**Dataset records**
- - - - - - -

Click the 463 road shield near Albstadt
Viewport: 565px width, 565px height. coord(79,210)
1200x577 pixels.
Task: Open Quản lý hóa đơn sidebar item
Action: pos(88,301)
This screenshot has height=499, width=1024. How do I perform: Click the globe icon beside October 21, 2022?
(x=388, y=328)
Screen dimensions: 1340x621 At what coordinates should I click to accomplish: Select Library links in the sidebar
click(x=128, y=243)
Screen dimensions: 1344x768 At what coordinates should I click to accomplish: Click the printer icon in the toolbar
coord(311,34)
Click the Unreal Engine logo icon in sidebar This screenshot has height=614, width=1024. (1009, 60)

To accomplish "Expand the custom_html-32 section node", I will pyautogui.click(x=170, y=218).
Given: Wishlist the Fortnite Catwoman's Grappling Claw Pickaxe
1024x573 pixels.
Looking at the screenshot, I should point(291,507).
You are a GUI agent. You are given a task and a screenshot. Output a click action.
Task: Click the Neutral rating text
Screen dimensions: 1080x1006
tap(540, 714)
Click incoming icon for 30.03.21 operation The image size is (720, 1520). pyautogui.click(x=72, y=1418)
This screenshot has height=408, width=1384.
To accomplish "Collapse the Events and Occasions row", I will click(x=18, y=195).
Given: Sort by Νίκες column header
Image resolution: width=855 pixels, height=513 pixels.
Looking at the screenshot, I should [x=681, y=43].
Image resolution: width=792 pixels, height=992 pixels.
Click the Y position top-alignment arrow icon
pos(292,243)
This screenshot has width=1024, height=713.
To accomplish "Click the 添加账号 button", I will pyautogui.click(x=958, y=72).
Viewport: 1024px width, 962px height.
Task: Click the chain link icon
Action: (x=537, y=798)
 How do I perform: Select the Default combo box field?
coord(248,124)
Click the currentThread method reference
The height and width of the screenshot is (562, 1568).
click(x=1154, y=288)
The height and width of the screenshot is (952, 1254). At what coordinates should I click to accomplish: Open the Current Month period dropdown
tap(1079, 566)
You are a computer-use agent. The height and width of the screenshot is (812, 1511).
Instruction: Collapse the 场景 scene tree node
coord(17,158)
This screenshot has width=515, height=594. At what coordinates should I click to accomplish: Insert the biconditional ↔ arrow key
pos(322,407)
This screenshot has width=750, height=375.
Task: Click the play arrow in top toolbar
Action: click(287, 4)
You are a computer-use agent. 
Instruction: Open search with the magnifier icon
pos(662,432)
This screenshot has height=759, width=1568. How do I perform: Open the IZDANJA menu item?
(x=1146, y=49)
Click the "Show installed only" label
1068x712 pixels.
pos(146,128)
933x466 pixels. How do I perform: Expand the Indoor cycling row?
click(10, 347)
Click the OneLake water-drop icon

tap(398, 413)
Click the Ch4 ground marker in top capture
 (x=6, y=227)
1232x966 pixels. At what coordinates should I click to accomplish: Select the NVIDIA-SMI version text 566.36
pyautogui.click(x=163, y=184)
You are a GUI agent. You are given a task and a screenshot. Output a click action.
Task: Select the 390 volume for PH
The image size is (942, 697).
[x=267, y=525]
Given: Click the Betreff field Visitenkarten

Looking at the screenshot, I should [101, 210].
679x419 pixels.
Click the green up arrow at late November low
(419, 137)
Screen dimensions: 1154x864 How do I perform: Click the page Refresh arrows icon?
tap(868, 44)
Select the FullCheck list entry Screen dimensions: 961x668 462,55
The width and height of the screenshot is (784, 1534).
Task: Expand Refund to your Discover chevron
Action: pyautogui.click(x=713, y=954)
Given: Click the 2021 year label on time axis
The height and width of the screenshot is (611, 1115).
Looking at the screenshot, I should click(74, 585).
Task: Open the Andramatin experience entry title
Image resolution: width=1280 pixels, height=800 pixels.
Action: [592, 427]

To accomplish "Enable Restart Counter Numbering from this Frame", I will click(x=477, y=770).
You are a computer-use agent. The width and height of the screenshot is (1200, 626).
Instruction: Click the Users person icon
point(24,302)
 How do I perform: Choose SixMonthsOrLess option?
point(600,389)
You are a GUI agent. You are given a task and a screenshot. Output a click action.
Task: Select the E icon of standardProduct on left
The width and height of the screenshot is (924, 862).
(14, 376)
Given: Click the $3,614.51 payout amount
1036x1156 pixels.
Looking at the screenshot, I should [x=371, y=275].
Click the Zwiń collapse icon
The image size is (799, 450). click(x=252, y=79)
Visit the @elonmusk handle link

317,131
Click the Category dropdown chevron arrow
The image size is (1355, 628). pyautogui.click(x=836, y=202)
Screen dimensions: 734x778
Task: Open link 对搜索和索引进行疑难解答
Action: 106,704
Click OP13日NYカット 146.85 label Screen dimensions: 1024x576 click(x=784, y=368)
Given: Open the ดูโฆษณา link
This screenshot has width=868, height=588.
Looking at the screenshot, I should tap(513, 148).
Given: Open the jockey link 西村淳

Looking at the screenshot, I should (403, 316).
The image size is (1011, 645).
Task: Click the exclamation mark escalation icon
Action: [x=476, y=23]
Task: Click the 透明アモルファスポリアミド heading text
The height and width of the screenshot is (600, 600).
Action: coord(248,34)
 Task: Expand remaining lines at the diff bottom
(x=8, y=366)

- - - - - - -

**Action item**
For the records above, state how many lines contain the word "computer". Give only the number.

**Response area**
3